Lamine N'Diayne, spokesman for the agency's Northeast regional office, said Giblin was considered dangerous.

He was in a residential program at the Luzerne Treatment Center in the city's Juniata section, which treats addictions and helps inmates prepare to reenter the community.

Giblin was allowed to leave without supervision Friday to apply for work, but never returned, N'Diayne said. It was the fifth time he had been given a pass.

Giblin has more than 30 convictions, including one for a 1990 sexual assault in Essex County, according to prison officials and court records. Between 2000 and 2005, he had at least 130 paramours, whom he met on chat lines and scammed out of about $330,000.

In 2007, he was given a 15-year sentence by U.S. District Judge Robert B. Kugler, who concluded, "You're a crook, a scam artist."

Giblin sometimes visited his marks and promised to relocate. He asked for hundreds or thousands of dollars to pay for the moves. When a woman refused, he threatened to hurt her children or other relatives.

When Giblin got the funds, he gambled in Atlantic City and Las Vegas. At his sentencing, he apologized and said he needed help.

Another victim, a single mother in North Carolina, said Tuesday that she was notified by the Prison Bureau last summer that Giblin had been transferred to Luzerne. About 2:30 a.m. Saturday, she started receiving a barrage of messages that Giblin was on the loose.

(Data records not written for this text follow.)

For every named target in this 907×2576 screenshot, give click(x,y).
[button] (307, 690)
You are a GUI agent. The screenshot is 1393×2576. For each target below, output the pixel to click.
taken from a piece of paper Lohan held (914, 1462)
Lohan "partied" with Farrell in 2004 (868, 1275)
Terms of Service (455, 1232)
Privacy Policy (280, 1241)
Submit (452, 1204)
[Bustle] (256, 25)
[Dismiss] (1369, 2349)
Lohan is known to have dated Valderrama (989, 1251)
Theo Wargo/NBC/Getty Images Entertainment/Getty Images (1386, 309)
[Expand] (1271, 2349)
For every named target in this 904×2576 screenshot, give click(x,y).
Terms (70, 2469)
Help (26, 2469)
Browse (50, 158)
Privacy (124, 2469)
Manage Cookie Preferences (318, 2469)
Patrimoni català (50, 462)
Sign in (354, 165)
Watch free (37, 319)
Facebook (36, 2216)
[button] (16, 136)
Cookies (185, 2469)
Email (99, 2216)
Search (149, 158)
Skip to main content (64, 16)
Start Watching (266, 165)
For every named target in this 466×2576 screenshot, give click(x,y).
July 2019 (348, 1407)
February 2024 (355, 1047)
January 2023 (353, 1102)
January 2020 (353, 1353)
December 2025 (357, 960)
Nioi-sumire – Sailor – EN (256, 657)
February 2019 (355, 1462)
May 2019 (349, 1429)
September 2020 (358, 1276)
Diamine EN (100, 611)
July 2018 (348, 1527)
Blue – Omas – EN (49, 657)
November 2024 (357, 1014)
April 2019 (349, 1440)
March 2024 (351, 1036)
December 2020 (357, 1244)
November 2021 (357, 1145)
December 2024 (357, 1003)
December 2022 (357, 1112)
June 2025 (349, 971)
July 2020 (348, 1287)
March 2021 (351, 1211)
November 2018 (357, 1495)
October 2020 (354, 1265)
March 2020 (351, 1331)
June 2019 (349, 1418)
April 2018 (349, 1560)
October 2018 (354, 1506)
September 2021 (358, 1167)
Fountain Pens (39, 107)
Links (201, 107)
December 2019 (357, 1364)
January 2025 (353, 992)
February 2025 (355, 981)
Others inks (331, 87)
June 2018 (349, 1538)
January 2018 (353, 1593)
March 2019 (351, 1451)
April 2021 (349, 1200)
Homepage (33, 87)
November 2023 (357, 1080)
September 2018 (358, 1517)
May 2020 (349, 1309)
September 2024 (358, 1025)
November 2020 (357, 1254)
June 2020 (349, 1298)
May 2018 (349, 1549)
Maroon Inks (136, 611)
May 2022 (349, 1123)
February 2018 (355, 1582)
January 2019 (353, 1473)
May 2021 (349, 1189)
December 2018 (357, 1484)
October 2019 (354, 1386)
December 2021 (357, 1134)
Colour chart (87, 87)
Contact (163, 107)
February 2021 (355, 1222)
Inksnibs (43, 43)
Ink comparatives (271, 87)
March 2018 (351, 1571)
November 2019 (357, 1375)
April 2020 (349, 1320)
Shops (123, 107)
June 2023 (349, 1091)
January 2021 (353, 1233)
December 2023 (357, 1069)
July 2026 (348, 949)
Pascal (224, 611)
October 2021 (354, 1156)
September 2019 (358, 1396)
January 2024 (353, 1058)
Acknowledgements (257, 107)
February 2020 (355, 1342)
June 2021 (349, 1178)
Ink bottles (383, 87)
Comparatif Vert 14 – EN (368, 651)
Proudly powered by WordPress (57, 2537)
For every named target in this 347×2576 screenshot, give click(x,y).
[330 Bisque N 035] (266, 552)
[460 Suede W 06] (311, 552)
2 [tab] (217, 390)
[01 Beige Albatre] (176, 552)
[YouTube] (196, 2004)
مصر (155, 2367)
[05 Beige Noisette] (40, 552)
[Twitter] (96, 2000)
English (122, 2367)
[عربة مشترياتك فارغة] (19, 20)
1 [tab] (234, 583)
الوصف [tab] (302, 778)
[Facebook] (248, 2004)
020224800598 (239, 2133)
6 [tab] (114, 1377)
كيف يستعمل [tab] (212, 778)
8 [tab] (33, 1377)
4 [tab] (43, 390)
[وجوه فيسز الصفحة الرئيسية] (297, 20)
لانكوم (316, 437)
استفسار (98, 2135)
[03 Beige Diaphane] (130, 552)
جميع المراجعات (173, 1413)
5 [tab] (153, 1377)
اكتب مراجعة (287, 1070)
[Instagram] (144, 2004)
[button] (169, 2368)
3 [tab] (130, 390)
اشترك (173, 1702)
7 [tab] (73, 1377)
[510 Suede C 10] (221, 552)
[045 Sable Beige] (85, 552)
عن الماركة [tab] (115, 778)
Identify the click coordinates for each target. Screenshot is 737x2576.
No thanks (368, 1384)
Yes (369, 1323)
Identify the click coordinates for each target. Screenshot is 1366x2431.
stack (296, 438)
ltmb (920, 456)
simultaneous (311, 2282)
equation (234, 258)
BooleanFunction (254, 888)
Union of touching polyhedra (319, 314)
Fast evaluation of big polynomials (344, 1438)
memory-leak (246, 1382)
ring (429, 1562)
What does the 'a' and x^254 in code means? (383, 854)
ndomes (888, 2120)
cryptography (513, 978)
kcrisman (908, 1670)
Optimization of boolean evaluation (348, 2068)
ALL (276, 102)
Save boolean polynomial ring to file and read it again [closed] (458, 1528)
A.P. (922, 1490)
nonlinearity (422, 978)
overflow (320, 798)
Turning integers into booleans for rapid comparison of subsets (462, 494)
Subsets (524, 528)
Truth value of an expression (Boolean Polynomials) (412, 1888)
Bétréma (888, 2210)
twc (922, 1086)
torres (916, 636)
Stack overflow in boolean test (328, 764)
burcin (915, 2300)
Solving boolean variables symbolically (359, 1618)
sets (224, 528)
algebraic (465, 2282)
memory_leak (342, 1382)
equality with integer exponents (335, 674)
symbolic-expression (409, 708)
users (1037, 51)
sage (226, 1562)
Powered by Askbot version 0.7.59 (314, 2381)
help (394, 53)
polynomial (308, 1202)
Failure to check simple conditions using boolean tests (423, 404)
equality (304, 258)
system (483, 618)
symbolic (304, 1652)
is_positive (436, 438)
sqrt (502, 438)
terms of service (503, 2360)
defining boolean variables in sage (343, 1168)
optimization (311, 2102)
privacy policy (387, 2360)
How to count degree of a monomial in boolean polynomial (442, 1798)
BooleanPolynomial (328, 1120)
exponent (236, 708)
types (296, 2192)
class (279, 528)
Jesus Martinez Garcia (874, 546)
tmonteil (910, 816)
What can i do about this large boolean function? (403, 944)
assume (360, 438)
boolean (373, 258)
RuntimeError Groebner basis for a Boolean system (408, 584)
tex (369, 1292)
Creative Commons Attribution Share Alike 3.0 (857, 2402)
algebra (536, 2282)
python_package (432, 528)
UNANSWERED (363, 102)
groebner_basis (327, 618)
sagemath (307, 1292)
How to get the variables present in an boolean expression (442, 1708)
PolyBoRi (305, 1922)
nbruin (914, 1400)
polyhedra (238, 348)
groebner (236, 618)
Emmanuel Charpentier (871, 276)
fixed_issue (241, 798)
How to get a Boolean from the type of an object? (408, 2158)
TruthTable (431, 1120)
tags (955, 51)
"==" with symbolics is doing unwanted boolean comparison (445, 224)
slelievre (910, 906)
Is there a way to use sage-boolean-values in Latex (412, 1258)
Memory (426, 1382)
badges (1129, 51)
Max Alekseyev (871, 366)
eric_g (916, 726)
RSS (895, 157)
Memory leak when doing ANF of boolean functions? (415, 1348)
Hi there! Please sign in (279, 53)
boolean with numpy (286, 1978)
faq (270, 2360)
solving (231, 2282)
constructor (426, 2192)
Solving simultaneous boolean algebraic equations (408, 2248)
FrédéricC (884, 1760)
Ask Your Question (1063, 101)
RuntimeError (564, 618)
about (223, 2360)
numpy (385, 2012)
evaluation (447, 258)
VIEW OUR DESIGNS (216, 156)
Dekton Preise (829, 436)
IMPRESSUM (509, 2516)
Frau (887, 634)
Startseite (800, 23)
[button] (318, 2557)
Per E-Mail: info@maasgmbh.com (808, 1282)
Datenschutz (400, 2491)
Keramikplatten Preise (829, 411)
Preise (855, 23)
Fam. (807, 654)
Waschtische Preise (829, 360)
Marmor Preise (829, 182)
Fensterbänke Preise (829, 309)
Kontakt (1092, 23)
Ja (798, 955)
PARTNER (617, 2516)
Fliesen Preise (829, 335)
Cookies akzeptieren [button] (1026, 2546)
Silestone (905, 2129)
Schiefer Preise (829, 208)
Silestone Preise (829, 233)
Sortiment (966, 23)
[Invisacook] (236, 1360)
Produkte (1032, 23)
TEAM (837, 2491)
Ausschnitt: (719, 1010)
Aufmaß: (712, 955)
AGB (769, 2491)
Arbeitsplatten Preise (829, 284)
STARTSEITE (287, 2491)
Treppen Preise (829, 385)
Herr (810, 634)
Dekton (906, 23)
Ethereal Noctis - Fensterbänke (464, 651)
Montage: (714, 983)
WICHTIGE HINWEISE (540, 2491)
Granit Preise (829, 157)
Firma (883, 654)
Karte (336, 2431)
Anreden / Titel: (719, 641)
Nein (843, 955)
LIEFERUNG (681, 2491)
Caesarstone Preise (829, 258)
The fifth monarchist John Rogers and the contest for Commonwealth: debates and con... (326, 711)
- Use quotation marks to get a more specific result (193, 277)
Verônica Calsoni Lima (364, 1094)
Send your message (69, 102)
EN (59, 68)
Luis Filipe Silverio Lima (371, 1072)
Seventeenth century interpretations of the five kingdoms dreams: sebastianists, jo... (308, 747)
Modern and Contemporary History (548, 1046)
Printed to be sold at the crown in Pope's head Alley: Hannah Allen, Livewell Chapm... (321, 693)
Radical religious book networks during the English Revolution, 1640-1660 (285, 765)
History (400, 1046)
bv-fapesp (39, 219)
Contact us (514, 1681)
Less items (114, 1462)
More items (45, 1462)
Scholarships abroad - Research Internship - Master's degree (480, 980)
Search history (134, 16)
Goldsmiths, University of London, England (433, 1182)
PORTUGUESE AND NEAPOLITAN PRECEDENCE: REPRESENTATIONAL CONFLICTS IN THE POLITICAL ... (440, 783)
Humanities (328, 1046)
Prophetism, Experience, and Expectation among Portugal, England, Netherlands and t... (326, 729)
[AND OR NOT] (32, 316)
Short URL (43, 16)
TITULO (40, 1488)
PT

Phone alerts go out automatically to victims who have requested information about an inmate's change in status. In 2007, Giblin's victims were given a code to confirm receipt of the messages, which would halt them. Prison officials could not confirm how many people had received the calls about Giblin, which N'Diayne said were programmed to go out at all hours.

"It's a safety thing," he said.

Those like Tanner who have lost the code to turn off the recordings may call the Prison Bureau at 215-521-7300.

Anyone who comes in contact with Giblin should call local police immediately, authorities said.